Philadelphia's picks at the 2003 NHL entry draft, which was held at the Gaylord Entertainment Center in Nashville, Tennessee, on June 21–22, 2003. The Flyers traded their originally allotted second, fourth, fifth, seventh, eighth, and ninth-round draft picks in five different trades.

| Round | Pick | Player | Position | Nationality | Team (league) | Notes |
| 1 | 11 | Jeff Carter | Center | Canada | Sault Ste. Marie Greyhounds (OHL) |  |
| 24 | Mike Richards | Center | Canada | Kitchener Rangers (OHL) |  |
| 3 | 69 | Colin Fraser | Center | Canada | Red Deer Rebels (WHL) |  |
| 81 | Stefan Ruzicka | Right wing | Slovakia | MHC Nitra (Slovakia) |  |
| 85 | Alexandre Picard | Defense | Canada | Halifax Mooseheads (QMJHL) |  |
| 87 | Ryan Potulny | Center | United States | Lincoln Stars (USHL) |  |
| 95 | Rick Kozak | Right wing | Canada | Brandon Wheat Kings (WHL) |  |
| 4 | 108 | Kevin Romy | Center | Switzerland | Geneve-Servette HC (NLA) |  |
| 5 | 140 | David Tremblay | Goaltender | Canada | Hull Olympiques (QMJHL) |  |
| 6 | 191 | Rejean Beauchemin | Goaltender | Canada | Prince Albert Raiders (WHL) |  |
| 193 | Ville Hostikka | Goaltender | Finland | SaiPa Jrs. (FIN) |  |

==Farm teams==
The Flyers were affiliated with the Philadelphia Phantoms of the AHL and the Trenton Titans of the ECHL.

» **Questions**:
A – In the 2003 draft passage, print everything from "Philadelphia's picks at" down to "five different trades.".
B – Name every player the 2003 draft passage lists as a goaltender.
The material that follows the passage is not needed for any of this.

» **Data for review**:
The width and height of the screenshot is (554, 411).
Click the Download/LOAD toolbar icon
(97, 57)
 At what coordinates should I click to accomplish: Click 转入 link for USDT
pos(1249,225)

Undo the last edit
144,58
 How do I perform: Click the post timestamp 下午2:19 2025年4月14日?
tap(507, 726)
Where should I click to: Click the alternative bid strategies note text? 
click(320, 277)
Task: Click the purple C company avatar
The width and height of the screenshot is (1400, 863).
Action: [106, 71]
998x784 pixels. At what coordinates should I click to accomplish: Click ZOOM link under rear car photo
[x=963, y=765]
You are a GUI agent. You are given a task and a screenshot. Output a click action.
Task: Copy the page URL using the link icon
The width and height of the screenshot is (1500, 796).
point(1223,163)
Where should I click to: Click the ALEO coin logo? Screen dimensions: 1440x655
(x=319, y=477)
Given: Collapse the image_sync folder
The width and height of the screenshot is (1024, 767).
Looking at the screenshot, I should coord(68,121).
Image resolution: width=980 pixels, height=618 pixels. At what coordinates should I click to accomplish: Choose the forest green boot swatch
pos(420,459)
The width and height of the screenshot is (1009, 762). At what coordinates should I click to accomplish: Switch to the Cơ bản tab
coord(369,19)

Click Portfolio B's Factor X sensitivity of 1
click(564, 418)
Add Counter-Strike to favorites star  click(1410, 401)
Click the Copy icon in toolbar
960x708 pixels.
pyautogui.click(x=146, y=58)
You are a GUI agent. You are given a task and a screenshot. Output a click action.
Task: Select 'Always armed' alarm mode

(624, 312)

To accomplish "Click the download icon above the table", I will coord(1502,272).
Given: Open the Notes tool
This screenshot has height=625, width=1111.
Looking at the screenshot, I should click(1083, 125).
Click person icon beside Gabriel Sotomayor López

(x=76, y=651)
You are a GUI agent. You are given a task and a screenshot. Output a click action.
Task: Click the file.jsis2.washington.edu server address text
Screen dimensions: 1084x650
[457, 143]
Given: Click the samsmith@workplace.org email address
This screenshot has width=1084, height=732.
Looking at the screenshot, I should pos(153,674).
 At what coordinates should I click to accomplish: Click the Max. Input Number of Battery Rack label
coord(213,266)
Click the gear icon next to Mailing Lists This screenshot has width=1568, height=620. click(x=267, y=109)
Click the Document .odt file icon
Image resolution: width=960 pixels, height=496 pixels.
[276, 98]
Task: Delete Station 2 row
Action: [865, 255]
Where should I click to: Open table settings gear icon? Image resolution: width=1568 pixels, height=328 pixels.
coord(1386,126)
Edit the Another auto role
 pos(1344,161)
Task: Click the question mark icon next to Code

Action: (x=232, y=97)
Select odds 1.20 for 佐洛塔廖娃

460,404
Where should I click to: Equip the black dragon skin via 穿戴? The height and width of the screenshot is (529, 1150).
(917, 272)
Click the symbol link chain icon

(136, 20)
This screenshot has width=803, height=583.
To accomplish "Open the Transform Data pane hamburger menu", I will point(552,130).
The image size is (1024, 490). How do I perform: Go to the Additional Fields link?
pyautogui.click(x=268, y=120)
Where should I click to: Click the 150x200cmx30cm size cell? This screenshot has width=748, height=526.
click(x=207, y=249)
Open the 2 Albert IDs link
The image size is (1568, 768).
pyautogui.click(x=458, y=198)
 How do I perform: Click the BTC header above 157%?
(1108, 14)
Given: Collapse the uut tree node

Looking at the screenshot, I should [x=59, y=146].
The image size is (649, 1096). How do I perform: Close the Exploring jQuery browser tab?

» **Exercise solutions**:
A –
Philadelphia's picks at the 2003 NHL entry draft, which was held at the Gaylord Entertainment Center in Nashville, Tennessee, on June 21–22, 2003. The Flyers traded their originally allotted second, fourth, fifth, seventh, eighth, and ninth-round draft picks in five different trades.

B – David Tremblay, Rejean Beauchemin, Ville Hostikka